Type the below command to find the source of the attack
May 8 01:15:03 server sshd[19526]: Failed password for root from 115.231.219.33 port 3891 ssh2
May 8 01:15:05 server sshd[19526]: Failed password for root from 115.231.219.33 port 3891 ssh2
You can see that there are lot of failed login attempts from IP address 115.231.219.33. This attack might be from compromised servers, 115.231.219.33 might be a compromised server.
Check the datacenter of the attacking IP address and contact the abuse department of the datacenter to inform them about the attack. You can find the datacenter of the attacking IP address using the below website.
www.ip2location.com
1. Set a strong root password for your Linux server. Example : Passwords like “fbdfGTYU6#@SW98” will take many years to crack.
2. Change the SSH port number to reduce attack on port 22
Edit the SSH configuration file /etc/ssh/sshd_config to change the port number.
#vi /etc/ssh/sshd_config
Port 6054
# Service sshd restart
Restart the SSH service after changing the server SSH port. Do not forget to allow the port 6054 in the server firewall.

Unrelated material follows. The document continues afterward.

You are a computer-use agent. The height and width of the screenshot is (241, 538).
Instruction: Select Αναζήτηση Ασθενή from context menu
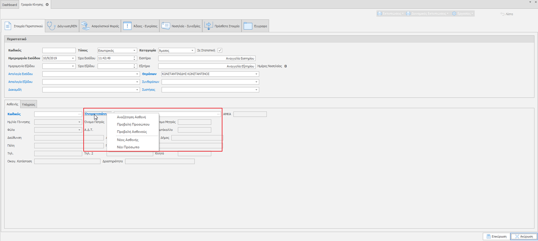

3. Disable permitrootlogin and use sudo or su
Edit the file /etc/ssh/sshd_config to disable root login.
#vi /etc/ssh/sshd_config
PermitRootLogin No
# Service sshd restart
Setup sudo or su to access server root.
4. Use SSH key based authentication instead of direct root login
5. Allow access to the server only from your ISP IP address. Restrict access to the server from all IP address except from your IP address. This can be setup using firewall
6. Install any firewall on the server to block these attacks.